United States District Court, Northern District of Illinois

October 9, 2012


Name of Assigned Judge Robert M. Dow, Jr. Sitting Judge if Other or Magistrate Judge than Assigned Judge



For the reasons stated below, Defendant's motion to dismiss [39] is denied.

O[ For further details see text below.] Docketing to mail notices.


I. Background

On November 15, 2010, Plaintiff La Tanya Palmer filed a complaint alleging that her former employer, Dollar Tree, discriminated against her on the basis of sex in violation of Title VII, 42 U.S.C. § 2000e et seq. That same day, Plaintiff filed her first application for leave to proceed in forma pauperis ("IFP") [4]. The application form begins with instructions: "Please answer every question. Do not leave any blanks. If the answer is 'none' or 'not applicable (N/A),' write that response." Despite that instruction, Plaintiff did not answer the only two questions on the first page: question 1, "Are you currently incarcerated?" and question 2, about current or previous employment. Plaintiff answered the remaining application questions, noting that her son receives social security payments of $530 and that her children receive $400 of food assistance. She also reported that she owns a 1997 Land Rover Discovery, which she valued at $4,000. On November 18, 2010, the Court granted Plaintiff's IFP application [6]. In the same order, the court denied without prejudice Plaintiff's motion for appointment of counsel.
━━━━━━
TO-DO LIST ->
1/ In the court order, what vehicle did the plaintiff report owning, and what value did she put on it?
2/ Translate this sentence from the court order into Spanish: "In the same order, the court denied without prejudice Plaintiff's motion for appointment of counsel."
3/ Continue the court order in the Dollar Tree discrimination case from the point where it stops.

DATA EXTRACT ->
━━━━━━
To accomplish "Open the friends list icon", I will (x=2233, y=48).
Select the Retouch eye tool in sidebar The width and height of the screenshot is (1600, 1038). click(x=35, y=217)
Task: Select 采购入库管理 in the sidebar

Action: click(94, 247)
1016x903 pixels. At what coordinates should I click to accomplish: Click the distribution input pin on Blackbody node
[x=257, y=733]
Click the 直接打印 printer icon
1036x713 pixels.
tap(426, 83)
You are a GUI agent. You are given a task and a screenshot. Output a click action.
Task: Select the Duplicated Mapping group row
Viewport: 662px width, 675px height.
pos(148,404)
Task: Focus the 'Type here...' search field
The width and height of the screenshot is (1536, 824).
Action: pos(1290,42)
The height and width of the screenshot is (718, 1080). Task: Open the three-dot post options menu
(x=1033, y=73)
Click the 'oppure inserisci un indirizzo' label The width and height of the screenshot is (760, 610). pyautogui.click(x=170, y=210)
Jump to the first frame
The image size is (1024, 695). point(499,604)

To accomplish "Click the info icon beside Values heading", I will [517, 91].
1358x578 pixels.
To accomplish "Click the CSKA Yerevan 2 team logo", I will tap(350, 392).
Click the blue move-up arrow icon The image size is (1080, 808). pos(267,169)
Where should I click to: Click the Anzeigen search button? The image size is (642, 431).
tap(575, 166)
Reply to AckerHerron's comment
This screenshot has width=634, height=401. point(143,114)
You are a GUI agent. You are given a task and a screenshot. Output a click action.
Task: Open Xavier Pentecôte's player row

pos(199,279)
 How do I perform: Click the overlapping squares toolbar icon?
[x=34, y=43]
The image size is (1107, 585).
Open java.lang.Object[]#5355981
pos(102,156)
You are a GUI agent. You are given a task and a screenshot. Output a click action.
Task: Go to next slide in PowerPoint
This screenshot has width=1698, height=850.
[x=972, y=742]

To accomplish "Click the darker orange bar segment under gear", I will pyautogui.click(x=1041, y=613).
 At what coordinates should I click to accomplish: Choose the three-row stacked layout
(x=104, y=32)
━━━━━━
ANSWERS BY TASK ->
1/ A 1997 Land Rover Discovery, valued at $4,000.

2/ En la misma orden, el tribunal denegó sin perjuicio la moción de la demandante para que se le designara un abogado.

3/
On July 29, 2011, Plaintiff filed a renewed motion for appointment of counsel and, along with it, a second IFP application [23]. The Court denied the renewed motion for appointment of counsel and, because the first IFP application had been granted, struck the second as moot [25]. In the second IFP application, Plaintiff answered the question about her employment, stating that she was not currently employed but that she had worked for Civic Staffing from April 2010 to April 2011 at $8.25 per hour. She did not say how much she worked. Unlike the first IFP application, the second did not disclose social security income and claimed food assistance of $300 instead of $400. Through discovery, Defendant acquired tax forms and a job application showing that Plaintiff earned $10,515 from Civic Staffing and $904 from the YMCA in 2010, and was employed by Salon North through January 2010.

Defendant now moves to dismiss [39] based on the misstatements and omissions in Plaintiff's IFP applications. Defendant believes dismissal is required under 28 U.S.C. § 1915(e)(2)(A), which states: "Notwithstanding any filing fee, or any portion thereof, that may have been paid, the court shall dismiss the case at any time if the court determines that * * * the allegation of poverty is untrue."

II. Analysis

The purpose of the IFP statute is to make it possible for a person to bring claims or assert defenses in federal court even if that person is unable to afford the fees and costs of litigation. See 28 U.S.C. § 1915(a)(1). "The opportunity to proceed in forma pauperis is a privilege provided for the benefit of indigent persons and the court system depends upon the honesty and forthrightness of applicants to ensure that the privilege is not abused." Chung v. Dushane, 2003 WL 22902561, at *2 (N.D. Ill. 2003) (citing Denton v. Hernandez, 504 U.S. 25, 27 (1992)). To prevent abuse, the privilege is guarded by a severe sanction: if "the allegation of poverty is untrue," the court must dismiss the case. 28 U.S.C. § 1915(e)(2)(A).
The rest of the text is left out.